Data records:
========================================

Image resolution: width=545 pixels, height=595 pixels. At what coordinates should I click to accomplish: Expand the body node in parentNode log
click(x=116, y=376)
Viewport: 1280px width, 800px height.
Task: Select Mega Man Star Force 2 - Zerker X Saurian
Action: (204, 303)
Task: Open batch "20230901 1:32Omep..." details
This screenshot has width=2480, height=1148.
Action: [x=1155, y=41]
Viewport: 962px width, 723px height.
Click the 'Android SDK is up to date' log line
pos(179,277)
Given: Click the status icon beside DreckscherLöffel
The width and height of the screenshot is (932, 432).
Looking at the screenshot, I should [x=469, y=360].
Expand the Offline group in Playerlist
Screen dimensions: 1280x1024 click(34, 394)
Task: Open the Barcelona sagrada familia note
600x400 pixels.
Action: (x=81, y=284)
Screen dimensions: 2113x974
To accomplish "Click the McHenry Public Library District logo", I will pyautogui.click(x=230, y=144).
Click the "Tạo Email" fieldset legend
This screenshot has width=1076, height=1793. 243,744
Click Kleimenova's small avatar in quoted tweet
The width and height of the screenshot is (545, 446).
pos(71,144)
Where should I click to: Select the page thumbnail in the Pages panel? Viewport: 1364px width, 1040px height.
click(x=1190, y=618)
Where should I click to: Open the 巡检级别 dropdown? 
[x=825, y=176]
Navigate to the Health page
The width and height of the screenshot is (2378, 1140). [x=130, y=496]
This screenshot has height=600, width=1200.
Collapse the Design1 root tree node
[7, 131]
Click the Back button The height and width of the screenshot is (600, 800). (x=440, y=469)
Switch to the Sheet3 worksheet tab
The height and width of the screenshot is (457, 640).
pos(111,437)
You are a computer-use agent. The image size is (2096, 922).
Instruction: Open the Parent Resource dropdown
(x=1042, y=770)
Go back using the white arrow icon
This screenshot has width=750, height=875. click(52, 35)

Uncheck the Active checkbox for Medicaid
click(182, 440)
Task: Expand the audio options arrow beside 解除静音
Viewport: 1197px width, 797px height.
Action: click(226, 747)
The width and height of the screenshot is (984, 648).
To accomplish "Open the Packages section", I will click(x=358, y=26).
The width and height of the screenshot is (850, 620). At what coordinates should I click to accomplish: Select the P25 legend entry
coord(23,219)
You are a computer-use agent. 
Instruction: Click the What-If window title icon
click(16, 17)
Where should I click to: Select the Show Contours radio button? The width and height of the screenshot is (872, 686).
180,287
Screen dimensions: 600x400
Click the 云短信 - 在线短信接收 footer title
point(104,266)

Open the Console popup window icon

========================================

Reproduce each record exactly as it appears.

SOLUTION TO THIS PROBLEM>
Image resolution: width=545 pixels, height=595 pixels. At what coordinates should I click to accomplish: Expand the body node in parentNode log
click(x=116, y=376)
Viewport: 1280px width, 800px height.
Task: Select Mega Man Star Force 2 - Zerker X Saurian
Action: (204, 303)
Task: Open batch "20230901 1:32Omep..." details
This screenshot has width=2480, height=1148.
Action: [x=1155, y=41]
Viewport: 962px width, 723px height.
Click the 'Android SDK is up to date' log line
pos(179,277)
Given: Click the status icon beside DreckscherLöffel
The width and height of the screenshot is (932, 432).
Looking at the screenshot, I should [x=469, y=360].
Expand the Offline group in Playerlist
Screen dimensions: 1280x1024 click(34, 394)
Task: Open the Barcelona sagrada familia note
600x400 pixels.
Action: (x=81, y=284)
Screen dimensions: 2113x974
To accomplish "Click the McHenry Public Library District logo", I will pyautogui.click(x=230, y=144).
Click the "Tạo Email" fieldset legend
This screenshot has width=1076, height=1793. 243,744
Click Kleimenova's small avatar in quoted tweet
The width and height of the screenshot is (545, 446).
pos(71,144)
Where should I click to: Select the page thumbnail in the Pages panel? Viewport: 1364px width, 1040px height.
click(x=1190, y=618)
Where should I click to: Open the 巡检级别 dropdown? 
[x=825, y=176]
Navigate to the Health page
The width and height of the screenshot is (2378, 1140). [x=130, y=496]
This screenshot has height=600, width=1200.
Collapse the Design1 root tree node
[7, 131]
Click the Back button The height and width of the screenshot is (600, 800). (x=440, y=469)
Switch to the Sheet3 worksheet tab
The height and width of the screenshot is (457, 640).
pos(111,437)
You are a computer-use agent. The image size is (2096, 922).
Instruction: Open the Parent Resource dropdown
(x=1042, y=770)
Go back using the white arrow icon
This screenshot has width=750, height=875. click(52, 35)

Uncheck the Active checkbox for Medicaid
click(182, 440)
Task: Expand the audio options arrow beside 解除静音
Viewport: 1197px width, 797px height.
Action: click(226, 747)
The width and height of the screenshot is (984, 648).
To accomplish "Open the Packages section", I will click(x=358, y=26).
The width and height of the screenshot is (850, 620). At what coordinates should I click to accomplish: Select the P25 legend entry
coord(23,219)
You are a computer-use agent. 
Instruction: Click the What-If window title icon
click(16, 17)
Where should I click to: Select the Show Contours radio button? The width and height of the screenshot is (872, 686).
180,287
Screen dimensions: 600x400
Click the 云短信 - 在线短信接收 footer title
point(104,266)

Open the Console popup window icon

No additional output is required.